Nurse to the imagination

Wednesday the 21st of January 2011
Paris, France
Another Symposium on Janet Frame's writing

Janet Frame wrote the short stories in this classic book, The Lagoon and Other Stories, in 1946 while she was working as a "housemaid-waitress-nurse", caring for elderly people at a rest home in Caversham, Dunedin.

Frame said of this time:

"I had gentleness and everlasting patience with the sick and the old. I enjoyed waiting on people, attending to their comfort, doing as they asked, bringing the food they ordered. I had no impatience, irritation, anger, to subdue; I seemed to be a "born" servant. The knowledge frightened me: I was behaving as my mother had done all the years I had known her, and I was enjoying my new role: I could erase myself completely and live only through the feelings of others." (An Angel at My Table)

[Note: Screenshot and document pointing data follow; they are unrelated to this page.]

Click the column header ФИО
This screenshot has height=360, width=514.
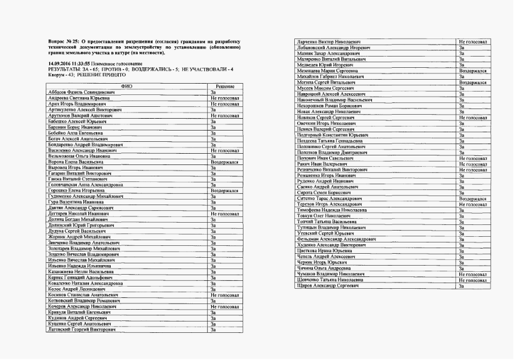point(127,86)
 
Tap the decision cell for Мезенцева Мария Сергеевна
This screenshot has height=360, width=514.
point(473,71)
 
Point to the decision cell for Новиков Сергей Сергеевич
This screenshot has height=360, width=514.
point(473,117)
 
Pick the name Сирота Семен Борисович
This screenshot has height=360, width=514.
point(321,193)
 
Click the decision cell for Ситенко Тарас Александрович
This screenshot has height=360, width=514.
point(473,199)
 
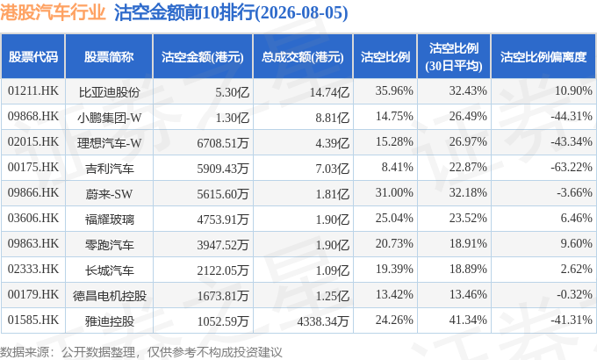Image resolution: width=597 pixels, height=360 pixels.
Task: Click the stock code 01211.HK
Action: (x=33, y=91)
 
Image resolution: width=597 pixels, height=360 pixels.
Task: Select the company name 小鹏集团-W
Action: (x=109, y=118)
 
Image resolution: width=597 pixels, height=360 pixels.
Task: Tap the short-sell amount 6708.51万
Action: (x=223, y=143)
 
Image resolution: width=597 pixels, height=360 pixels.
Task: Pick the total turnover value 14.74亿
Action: (x=329, y=92)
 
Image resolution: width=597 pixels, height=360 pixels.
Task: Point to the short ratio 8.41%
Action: (x=397, y=167)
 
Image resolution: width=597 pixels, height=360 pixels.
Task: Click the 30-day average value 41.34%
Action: (x=468, y=320)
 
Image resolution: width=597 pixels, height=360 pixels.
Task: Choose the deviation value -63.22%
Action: (x=572, y=167)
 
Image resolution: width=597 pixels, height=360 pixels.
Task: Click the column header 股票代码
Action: (x=33, y=57)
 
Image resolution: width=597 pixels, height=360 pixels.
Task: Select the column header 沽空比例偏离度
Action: (x=543, y=57)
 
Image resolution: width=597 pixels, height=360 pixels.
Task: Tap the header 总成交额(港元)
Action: (x=303, y=57)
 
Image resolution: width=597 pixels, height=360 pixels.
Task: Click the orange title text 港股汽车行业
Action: (x=53, y=12)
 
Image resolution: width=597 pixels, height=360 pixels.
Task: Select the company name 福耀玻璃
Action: (x=109, y=220)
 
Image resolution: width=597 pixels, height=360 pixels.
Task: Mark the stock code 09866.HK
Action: (x=33, y=193)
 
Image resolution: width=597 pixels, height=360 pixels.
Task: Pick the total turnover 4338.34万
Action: (x=323, y=321)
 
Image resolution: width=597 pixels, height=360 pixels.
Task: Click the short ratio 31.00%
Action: (x=394, y=193)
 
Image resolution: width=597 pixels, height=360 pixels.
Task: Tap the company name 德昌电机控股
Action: (x=110, y=296)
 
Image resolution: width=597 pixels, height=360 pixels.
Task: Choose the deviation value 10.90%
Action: (x=573, y=91)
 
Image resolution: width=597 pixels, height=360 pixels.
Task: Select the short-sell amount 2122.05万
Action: (x=223, y=270)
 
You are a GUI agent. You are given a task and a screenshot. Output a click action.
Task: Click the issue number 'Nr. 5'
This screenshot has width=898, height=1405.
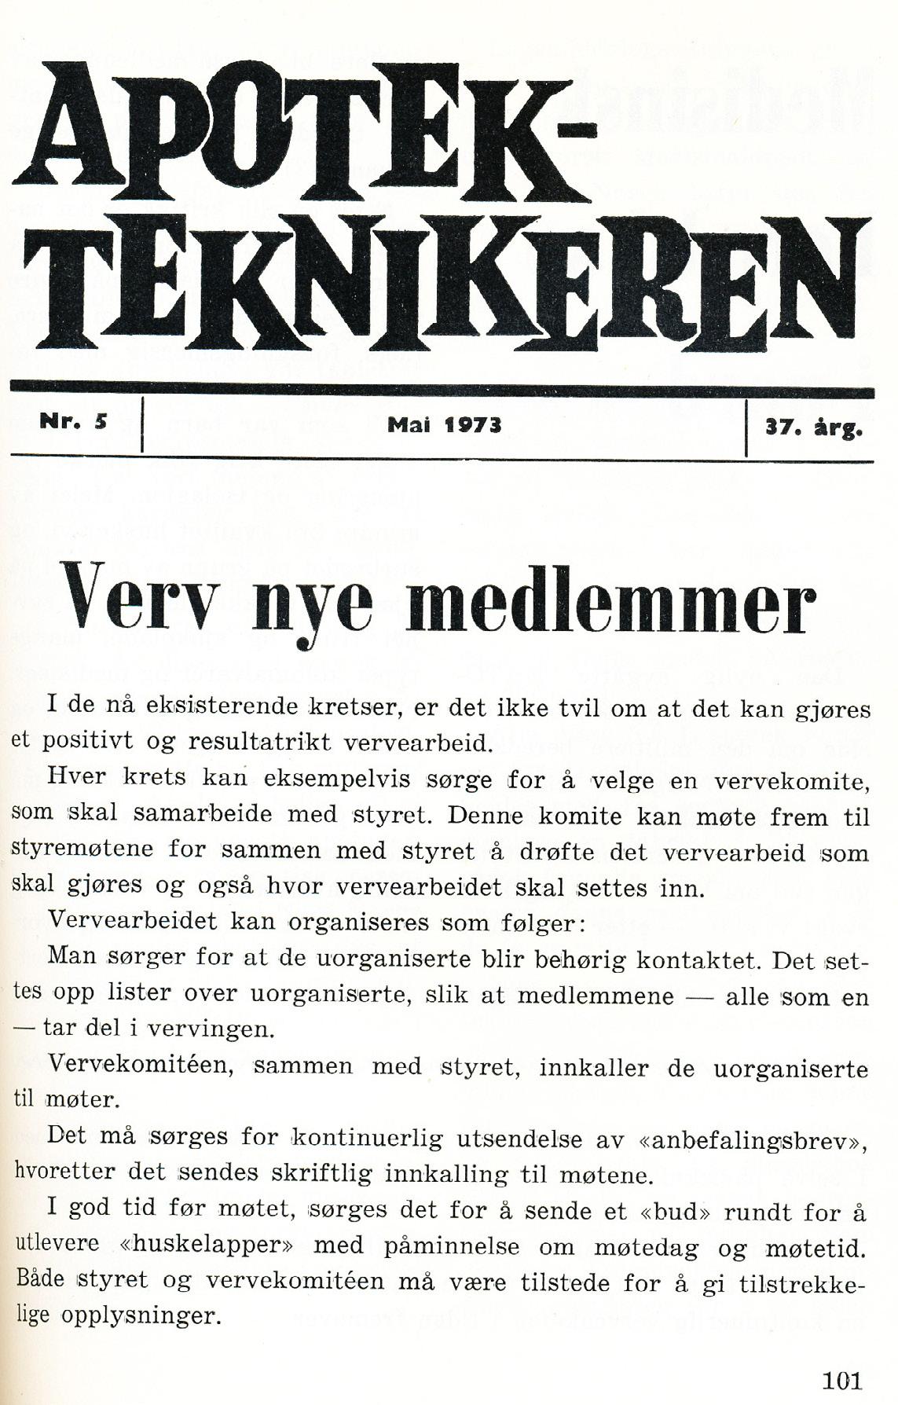click(73, 420)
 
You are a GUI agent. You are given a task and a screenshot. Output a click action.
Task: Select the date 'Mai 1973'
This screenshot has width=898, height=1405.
click(444, 425)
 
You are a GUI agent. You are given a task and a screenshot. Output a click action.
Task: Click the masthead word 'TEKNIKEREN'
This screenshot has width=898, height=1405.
click(448, 286)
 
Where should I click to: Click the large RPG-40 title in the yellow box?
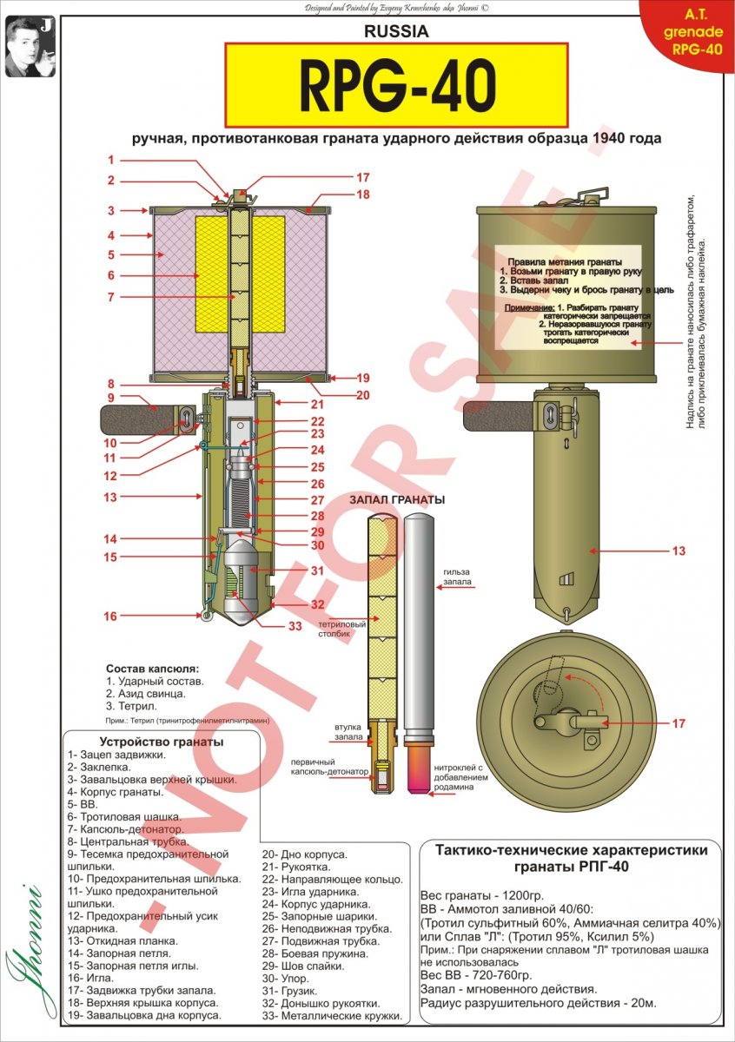[x=397, y=85]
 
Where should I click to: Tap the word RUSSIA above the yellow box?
[x=397, y=32]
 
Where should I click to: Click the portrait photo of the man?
[x=30, y=46]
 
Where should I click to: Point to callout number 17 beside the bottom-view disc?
[x=679, y=722]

There is a widespread and incorrect belief that Frame wrote these stories while she herself was confined in a mental hospital; it's simply not true, of course, in fact as she was the nurse, it's quite the opposite. But perhaps the invention seems more "romantic" to those who spread this and other myths about Frame.

Another fact to note is that Frame wrote this book, that is now on this prestigious syllabus in France, nearly ten years before ever meeting the NZ literary figure who is sometimes erroneously credited with "teaching Janet Frame to write". Apparently Frank Sargeson did arrogantly attempt to "improve" Frame's writing, but fortunately she resisted strongly. He of course resented her failure to submit to his chidings, which has led rise to another bizarre belief: that Frame was a "difficult" house guest. Being stubborn and self-directed, she was undoubtedly difficult to bully, and to mould, which seems to have overly distressed the rather hysterical Sargeson, who clearly blamed Frame for the resulting "tension" in the house.

In writing the Lagoon stories many years beforehand, Frame did acknowledge having been inspired by her wide reading in the classics since childhood, as well as her familiarity with modern world literature, and she also cited her recent discovery of contemporary New Zealand fiction and poetry as an influence, although she insisted that she drew most directly on the stories of American author William Saroyan as a model.